2. At Shane’s suggestion, I used a red marker this time to make the dots more visible. However, because the lighting and exposure was substantially better in this take than in previous ones, the need for non-black points was not nearly as great, and ironically some points were lost, now because their color became hard to distinguish from my face instead of the shadows. At this point, it had become increasingly apparent that we needed a “fixed” point on my head to track that only moved with my whole head, without influence from the movement of my eyes or mouth.
3. I returned to using a black Sharpie, and in marking my face tried to make the dots as “medium” as possible, but err on the small side. My primary goals in marking myself were to keep from having any dots too close together and making sure the placement was as symmetrical as possible.  My solution for a “control” point was to take my headphones and tie 4 aluminum armature wires around the band, having the last 2 or 3 inches stand straight up, ending in a small loop.
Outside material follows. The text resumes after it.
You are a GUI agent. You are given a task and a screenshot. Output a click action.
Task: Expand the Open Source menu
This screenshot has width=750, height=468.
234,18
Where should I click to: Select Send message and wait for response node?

I then put at the tips of each wire a small ball of red clay to give the ends distinct points that could be tracked.  While this last take was far from perfect (mainly the problem was that some lower lip dots got obscured), this was the footage we wound up using for the remainder of the semester.
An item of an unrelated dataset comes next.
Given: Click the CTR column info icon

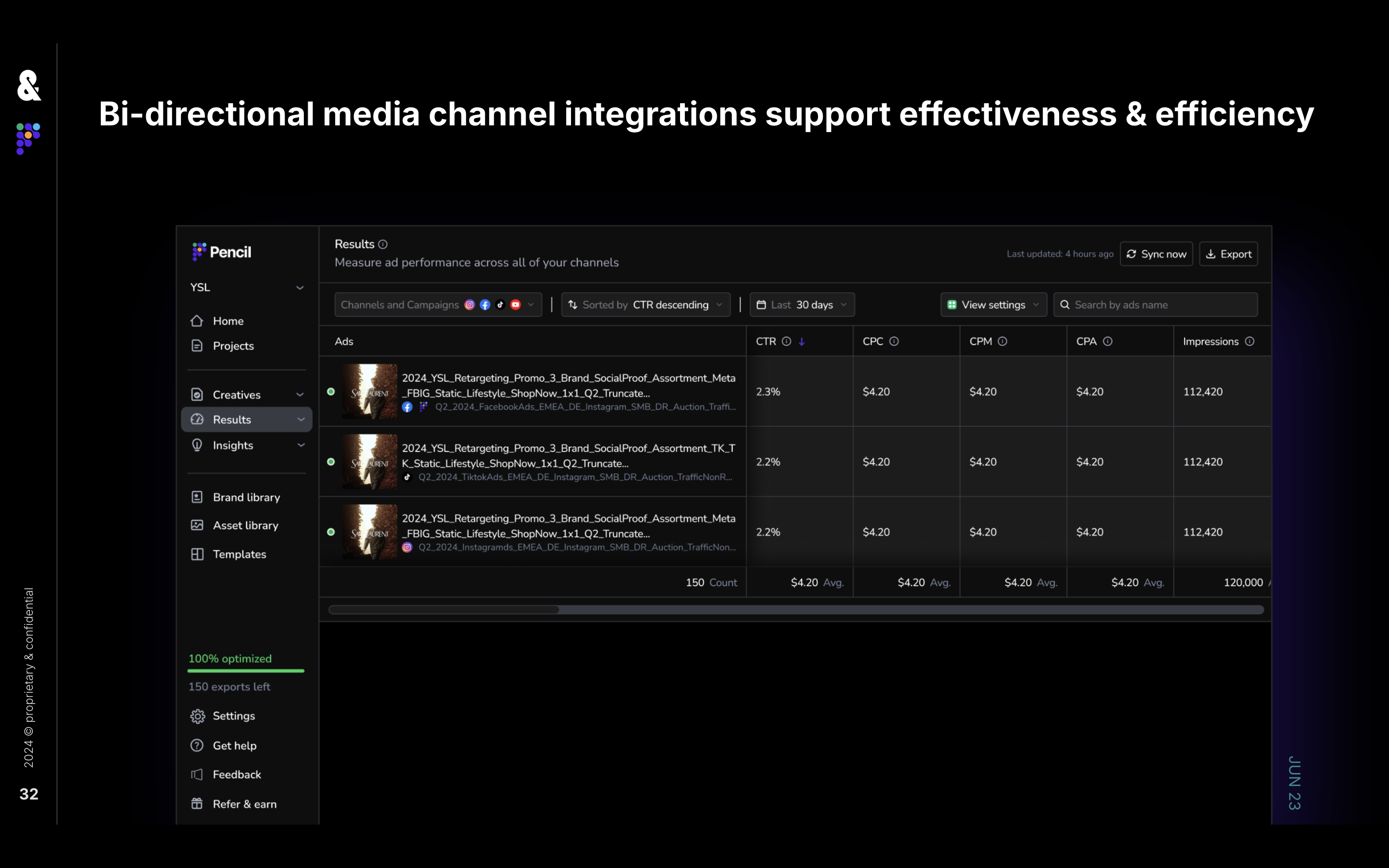Looking at the screenshot, I should click(786, 341).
Now that we had pretty much worked out all of the problems we faced with the process of tracking points and getting a CG face to animate the way we want, the final challenge was to have the face animate both on the full body rig and in the context of Woody’s body animation, mainly Woody lifting his head, and the body animation that follows his line.

The problem I faced regarding allowing Woody’s face to animate along with the rest of his body was that in its current state, if I were to move the head at all the joints would stay in place, and, skin-bound, keep parts of the head with them, stretching the mesh in undesirable ways. Before I touched the full body rig, I tried this with just the head. What I did first was put all of the joints into a group, and set the pivot point to the same place as the head pivot. I then parent constrained the translation of each of the joints to their respective polygon, and I parent constrained the rotation of the group to the head control. This allowed me to animate Woody’s head, and the joints would not only stay firmly on his face, but they animated his face the same way with his head facing down as with any other direction.
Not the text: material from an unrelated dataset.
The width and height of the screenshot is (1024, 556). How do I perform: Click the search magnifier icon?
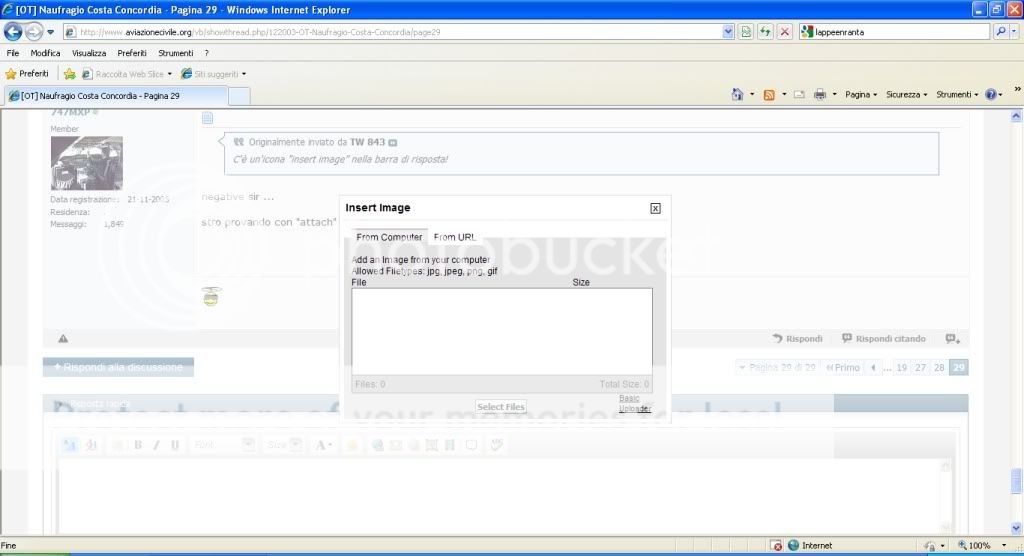point(1001,32)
            The last problem was that the full body rig already had a skin cluster, so binding more joints to the face was impossible. The solution was a simple one: instead of smooth binding the joints to the face, I made them influence objects. This way, they could behave the same way they always did, except they didn’t interfere with the pre-existing skin cluster. Other than this difference, the rest of the procedure was the same. 

All considered, this is without a doubt a much faster method of facial animation and lip synch than the traditional keyframe-based method. Creating the actual performance is done more or less in real time, and making the dots traceable is just a matter of placement and contrast. Once one understands what they are doing, the most time-consuming parts of the in-computer process are more tedious and repetitive than anything else. While this technique is obviously limited to the expressive abilities of the real human face, the amount of time it takes to get that level of performative quality and nuance this way versus the traditional way is incomparable.